___ Working data ___

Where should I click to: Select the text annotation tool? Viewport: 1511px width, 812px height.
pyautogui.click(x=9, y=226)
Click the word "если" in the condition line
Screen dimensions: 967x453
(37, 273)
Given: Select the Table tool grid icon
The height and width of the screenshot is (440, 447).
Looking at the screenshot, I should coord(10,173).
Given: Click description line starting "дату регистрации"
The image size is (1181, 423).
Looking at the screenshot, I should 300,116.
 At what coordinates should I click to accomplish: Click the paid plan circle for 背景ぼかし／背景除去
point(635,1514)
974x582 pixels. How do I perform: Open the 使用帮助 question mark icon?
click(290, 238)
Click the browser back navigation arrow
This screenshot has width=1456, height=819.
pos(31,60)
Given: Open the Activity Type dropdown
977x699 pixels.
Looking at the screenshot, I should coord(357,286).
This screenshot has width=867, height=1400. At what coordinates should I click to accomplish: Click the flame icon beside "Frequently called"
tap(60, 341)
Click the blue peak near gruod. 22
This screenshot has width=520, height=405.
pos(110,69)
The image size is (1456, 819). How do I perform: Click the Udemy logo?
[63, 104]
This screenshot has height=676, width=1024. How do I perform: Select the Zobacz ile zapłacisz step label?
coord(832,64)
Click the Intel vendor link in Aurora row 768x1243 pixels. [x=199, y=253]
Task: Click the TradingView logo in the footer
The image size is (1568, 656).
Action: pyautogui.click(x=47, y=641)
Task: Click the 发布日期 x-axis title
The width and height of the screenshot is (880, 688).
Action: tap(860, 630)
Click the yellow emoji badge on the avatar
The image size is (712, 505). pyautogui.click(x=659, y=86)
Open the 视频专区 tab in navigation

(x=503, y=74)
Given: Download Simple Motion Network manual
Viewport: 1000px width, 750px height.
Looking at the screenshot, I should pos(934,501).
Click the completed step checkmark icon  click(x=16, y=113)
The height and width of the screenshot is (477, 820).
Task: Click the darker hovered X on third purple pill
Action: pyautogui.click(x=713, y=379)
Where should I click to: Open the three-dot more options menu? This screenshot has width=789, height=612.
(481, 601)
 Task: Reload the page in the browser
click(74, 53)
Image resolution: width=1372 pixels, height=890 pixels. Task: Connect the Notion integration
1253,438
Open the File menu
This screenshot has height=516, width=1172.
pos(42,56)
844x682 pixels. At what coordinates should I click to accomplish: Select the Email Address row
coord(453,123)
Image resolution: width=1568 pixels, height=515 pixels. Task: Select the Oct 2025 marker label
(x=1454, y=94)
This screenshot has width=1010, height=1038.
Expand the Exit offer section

___

[Written problem] Write out every row above verbatim, from the first to the last.

[Expected answer]
Where should I click to: Select the text annotation tool? Viewport: 1511px width, 812px height.
pyautogui.click(x=9, y=226)
Click the word "если" in the condition line
Screen dimensions: 967x453
(37, 273)
Given: Select the Table tool grid icon
The height and width of the screenshot is (440, 447).
Looking at the screenshot, I should coord(10,173).
Given: Click description line starting "дату регистрации"
The image size is (1181, 423).
Looking at the screenshot, I should 300,116.
 At what coordinates should I click to accomplish: Click the paid plan circle for 背景ぼかし／背景除去
point(635,1514)
974x582 pixels. How do I perform: Open the 使用帮助 question mark icon?
click(290, 238)
Click the browser back navigation arrow
This screenshot has width=1456, height=819.
pos(31,60)
Given: Open the Activity Type dropdown
977x699 pixels.
Looking at the screenshot, I should coord(357,286).
This screenshot has width=867, height=1400. At what coordinates should I click to accomplish: Click the flame icon beside "Frequently called"
tap(60, 341)
Click the blue peak near gruod. 22
This screenshot has width=520, height=405.
pos(110,69)
The image size is (1456, 819). How do I perform: Click the Udemy logo?
[63, 104]
This screenshot has height=676, width=1024. How do I perform: Select the Zobacz ile zapłacisz step label?
coord(832,64)
Click the Intel vendor link in Aurora row 768x1243 pixels. [x=199, y=253]
Task: Click the TradingView logo in the footer
The image size is (1568, 656).
Action: pyautogui.click(x=47, y=641)
Task: Click the 发布日期 x-axis title
The width and height of the screenshot is (880, 688).
Action: tap(860, 630)
Click the yellow emoji badge on the avatar
The image size is (712, 505). pyautogui.click(x=659, y=86)
Open the 视频专区 tab in navigation

(x=503, y=74)
Given: Download Simple Motion Network manual
Viewport: 1000px width, 750px height.
Looking at the screenshot, I should pos(934,501).
Click the completed step checkmark icon  click(x=16, y=113)
The height and width of the screenshot is (477, 820).
Task: Click the darker hovered X on third purple pill
Action: pyautogui.click(x=713, y=379)
Where should I click to: Open the three-dot more options menu? This screenshot has width=789, height=612.
(481, 601)
 Task: Reload the page in the browser
click(74, 53)
Image resolution: width=1372 pixels, height=890 pixels. Task: Connect the Notion integration
1253,438
Open the File menu
This screenshot has height=516, width=1172.
pos(42,56)
844x682 pixels. At what coordinates should I click to accomplish: Select the Email Address row
coord(453,123)
Image resolution: width=1568 pixels, height=515 pixels. Task: Select the Oct 2025 marker label
(x=1454, y=94)
This screenshot has width=1010, height=1038.
Expand the Exit offer section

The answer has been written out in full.